No es que la comunidad internacional no haga nada. El fin de semana, el Consejo de Seguridad aprobó en forma unánime una resolución que incluye el embargo de activos. Y hubo una inusual referencia a la Corte Penal Internacional. Para los estándares de las Naciones Unidas, esto es duro.
Sin embargo, al ver las sesiones en Nueva York, lo que surge no es tanto el poder de la comunidad internacional, sino su impotencia. Susan Rice, embajadora de EE.UU. ante la ONU, dijo que la resolución busca “detener la violencia contra los civiles inocentes”, pero como Muammar Gaddafi enfrenta la derrota y la muerte, es improbable que el cierre de cuentas bancarias o la amenaza de procesamiento puedan disuadirlo.
Hasta ahora los únicos que se refieren abiertamente a la intervención militar directa contra el régimen de Gaddafi son personas alejadas de los gobiernos, como Gareth Evans, ex canciller de Australia y uno de los padres intelectuales de la doctrina de la “responsabilidad de proteger”. Su idea es que el mundo ya no puede tolerar atrocidades masivas simplemente porque ocurren dentro de los límites de una nación; en cierto momento la intervención internacional —incluso armada— está justificada.
Parece haber pocos seguidores de esta teoría. Algunos de los problemas son prácticos. Además, es probable que China o Rusia veten cualquier resolución de la ONU que prepare el camino para el uso de la fuerza. Pero EE.UU. y los europeos también tienen sus propias reservas con respecto a una intervención armada.
El problema es que la crisis implica dos tipos de “nunca más”. Está el “nunca más” de las atrocidades masivas y los crímenes de guerra derivado de experiencias como las de Rwanda y Srebrenica. Y el “nunca más” a la intervención armada occidental para derrocar a un dictador árabe, surgida de la guerra de Irak. Por el momento, la experiencia iraquí resulta más poderosa y, como se están desarrollando los acontecimientos en Libia, esta es aún la decisión correcta.
El derramamiento de sangre en Libia es terrible, pero no es comparable con el genocidio de Rwanda, donde murieron 800.000 personas. Si los niveles de violencia crecen abruptamente, los de afuera pueden sentirse obligados a intervenir. Como están las cosas, los extranjeros hacen bien en esperar. Todavía hay fuertes posibilidades de que los libios puedan librarse de su propio dictador.

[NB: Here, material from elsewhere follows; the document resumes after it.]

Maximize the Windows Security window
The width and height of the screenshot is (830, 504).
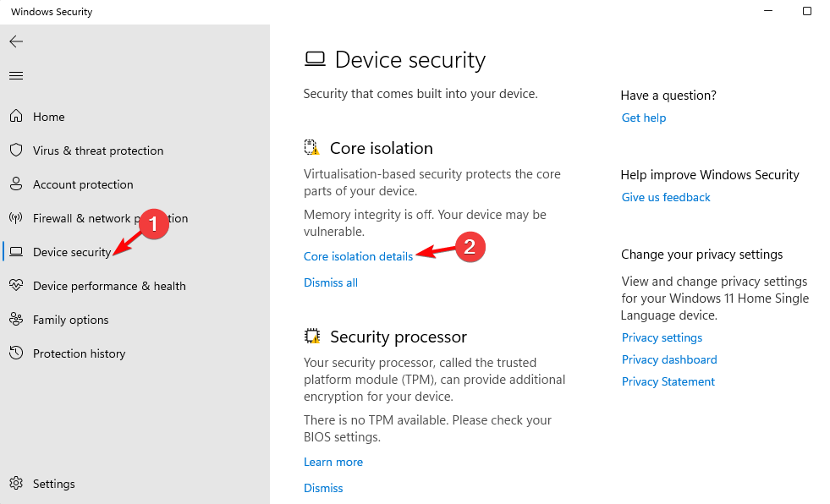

Saddam Hussein era, si es posible, un tirano aún más cruel que Gaddafi y pocos, fuera de su tribu, lamentaron su caída, pero el hecho de que ésta fuera causada por una invasión liderada por EE.UU. que carecía del respaldo apropiado de la ONU, dañó la legitimidad interna y externa del nuevo Irak. Y se responsabilizó a EE.UU. y a sus aliados del caos que siguió a la caída del dictador. Si los libios logran derrocar a Gaddafi, necesitarán todo tipo de ayuda exterior, pero en este momento la intervención militar desde el exterior sería un error.